А цыганская ведьма издевалась: пущу – не пущу, приходи – не приходи. Бывало, что и дверь не открывала, мариновала парня, доводила до ручки, все про него понимая: первая женщина, абсолютное, форменное помешательство.
А он, дурак, решил, что выход есть один – жениться. Если Инга будет его законной женой, то куда она денется? И каждая ночь будет его.
Услышав предложение руки и сердца, Инга остолбенела – кажется, так на нее еще никто не западал. Что там говорить, с потенциальными женихами было не очень – кавалеров полно, любовников море, а вот замуж никто не звал.
Поехала к тетке-цыганке, сестре по отцу. Та жила в Перловке и слыла отменной гадалкой и этим промыслом кормила огромную, человек в двадцать, семью.
Тетка, перекинув помятый, изжеванный бычок «Беломора» из одного угла узкого сморщенного рта в другой, усмехнулась:
– А иди, девка! Ничего не теряешь. Как положено не вышла, иди хоть так. Хоть будет чем отмазаться – была замужем, вроде как приличная.
Инга растерялась – не ждала такого. Тетка между тем продолжила:
– А парня тебе не жалко? Вроде ни в чем не виноват. Загубишь ты его. Смотри, грех-то большой.
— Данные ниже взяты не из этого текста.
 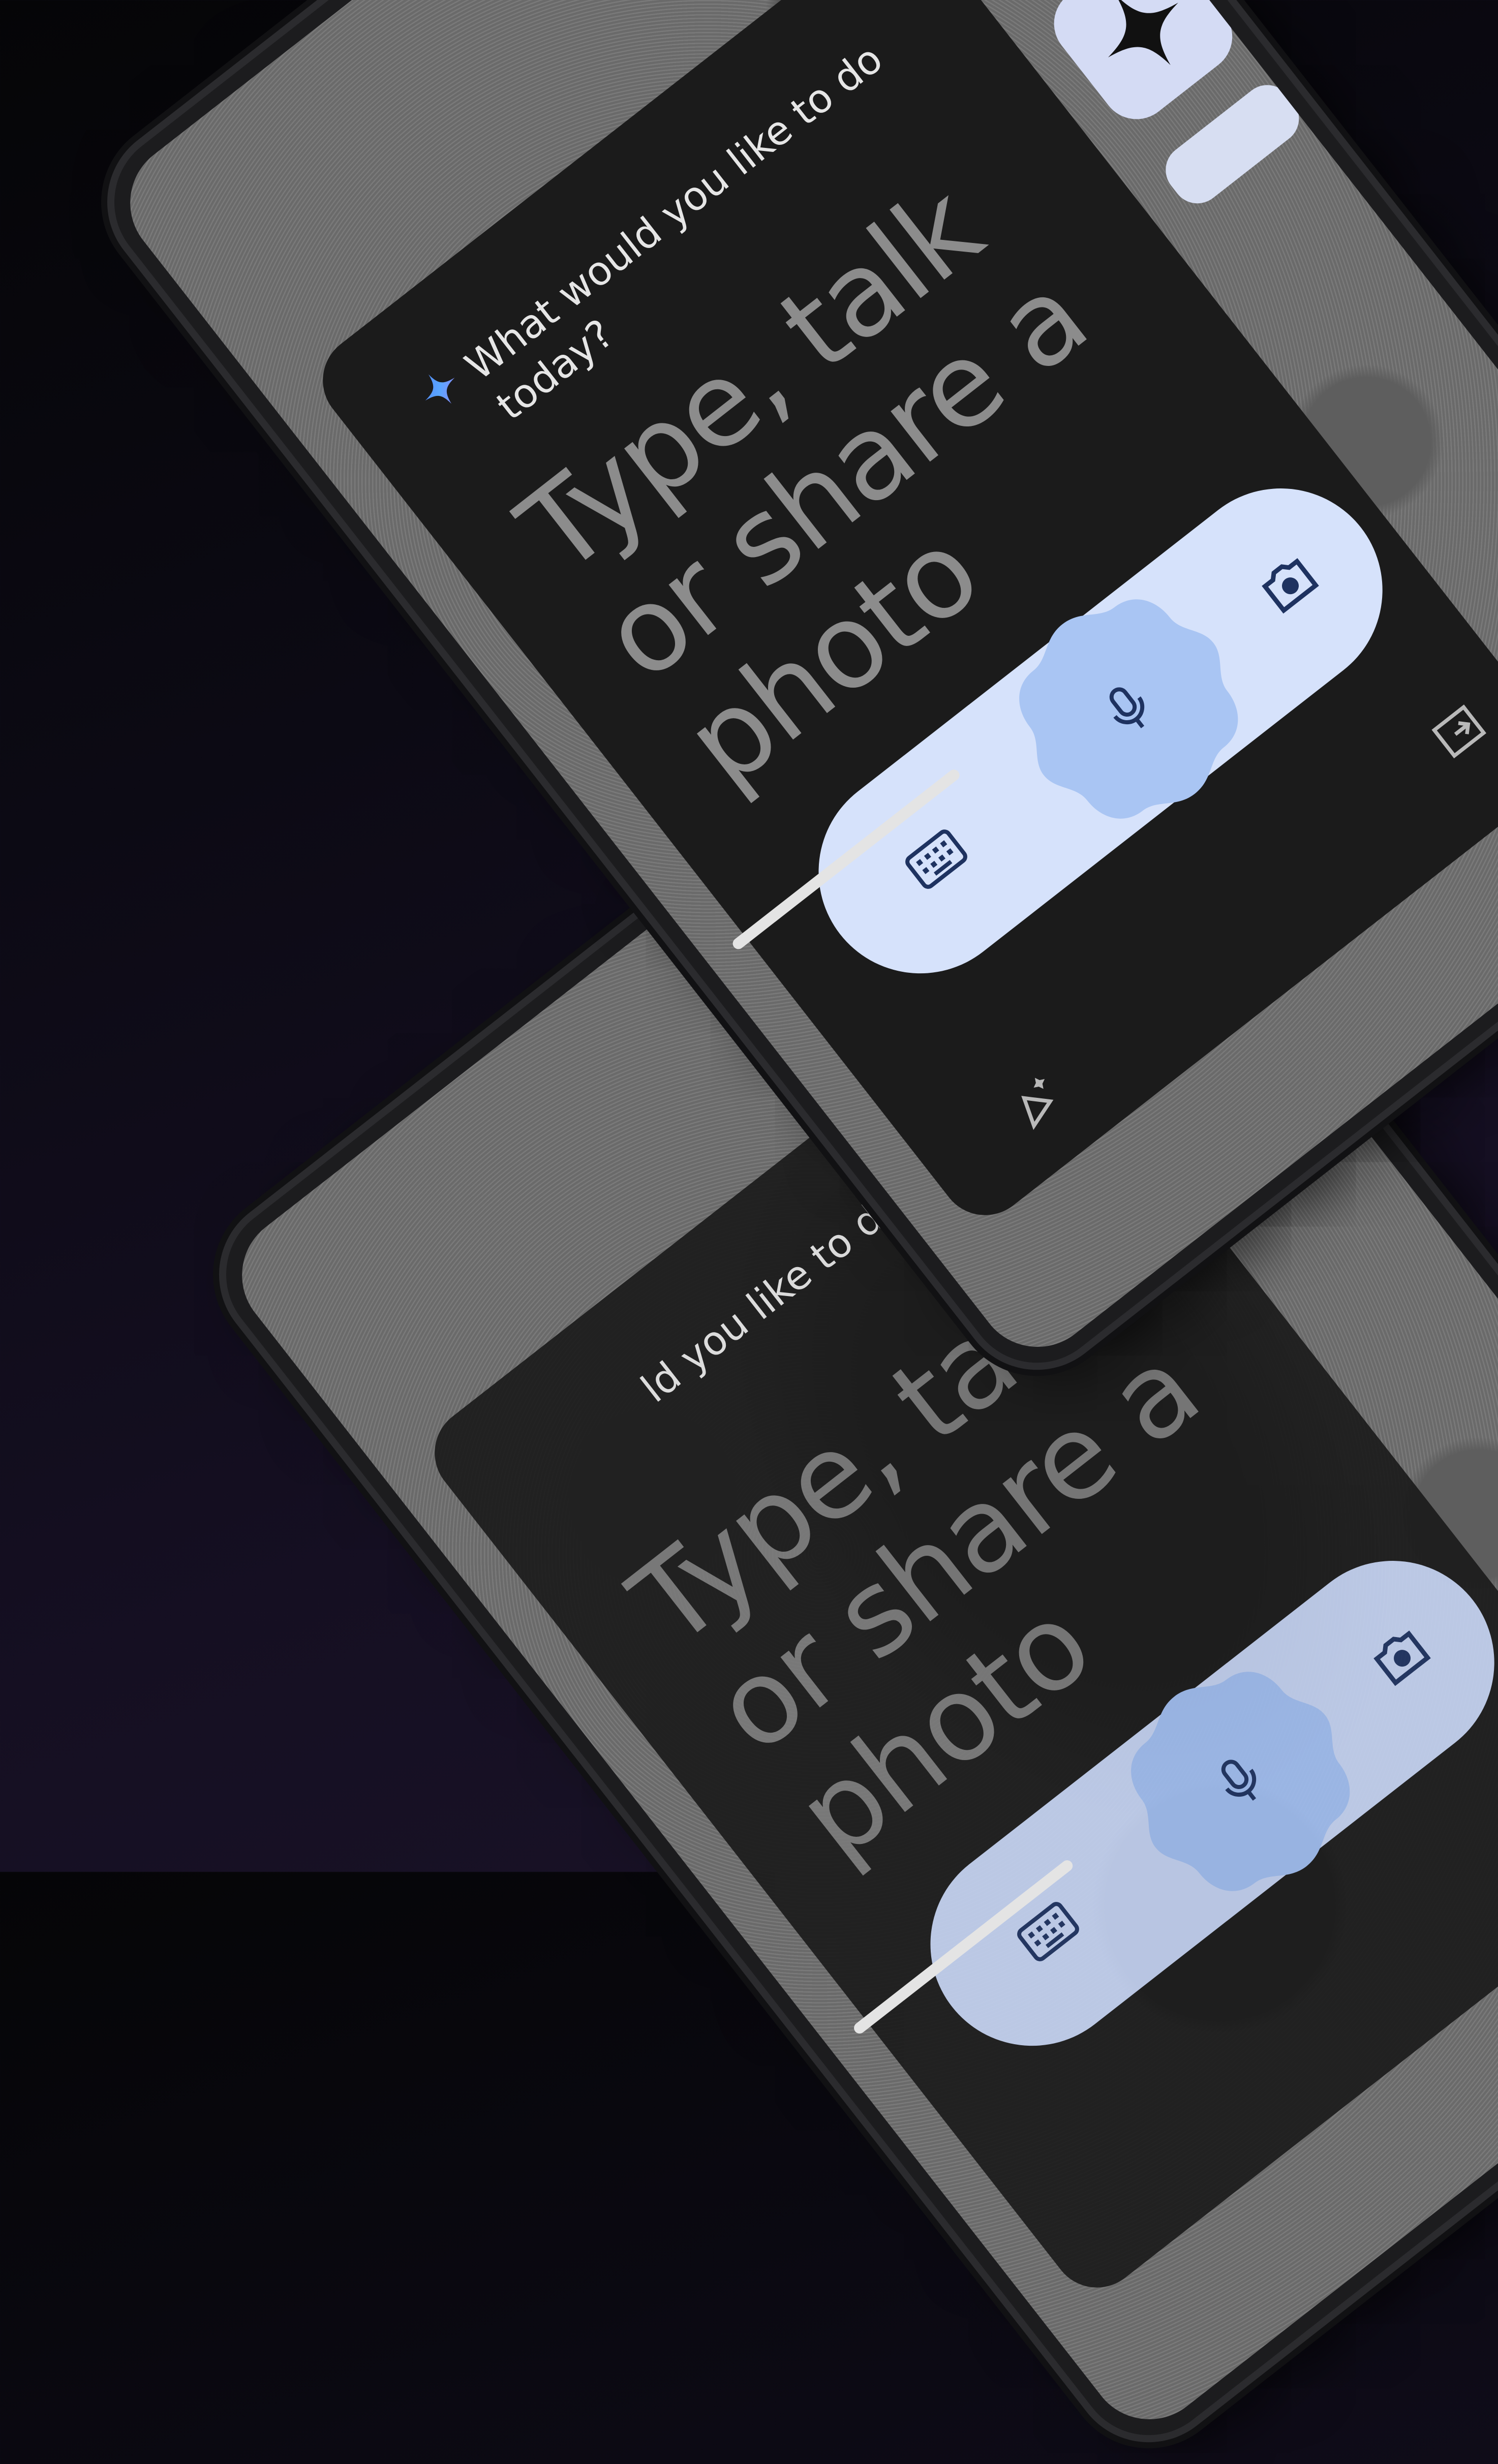 I want to click on sparkle-icon, so click(x=1143, y=33).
– Да плевать. – Инга беспечно махнула рукой. – Какое мне дело? Сам в петлю лезет, его воля.
– И то верно, – согласилась старуха. – Иди вон поешь на кухню. Девки обед только сварили.
Пошла. На огромной жаркой кухне толпилась куча народу – громкие, шумные, кто орет, кто смеется, кто плачет, кто ссорится. Родня по отцу. Отец умер, когда Инге было два года, и русская мать тут же ушла от цыган. Пока мать была жива, они жили вдвоем в комнате на самом краю Москвы, у Кольцевой. Мать работала в жэке диспетчером, отсюда и комната. Навещали цыганскую родню в Перловке редко, раза два в год. Обычаев Инга почти не знала, и жизнь родственников была ей непонятна. Она в их доме всегда терялась – языка почти не понимала, и дети, ее многочисленные сестры и братья, только над ней насмехались. Но цыгане им с матерью не давали пропасть – и деньгами помогали, и продуктами, такой обычай. Странный это был народ, странный. Шумный, крикливый, горластый.
И хоть Инга своей у цыган никогда не была, но кровь цыганская в ней бурлила, и иногда ее тянуло в Перловку. Зачем, почему – объяснить не могла. А как съездит – так еще сто лет не надо. Уставала там быстро, голова начинала трещать.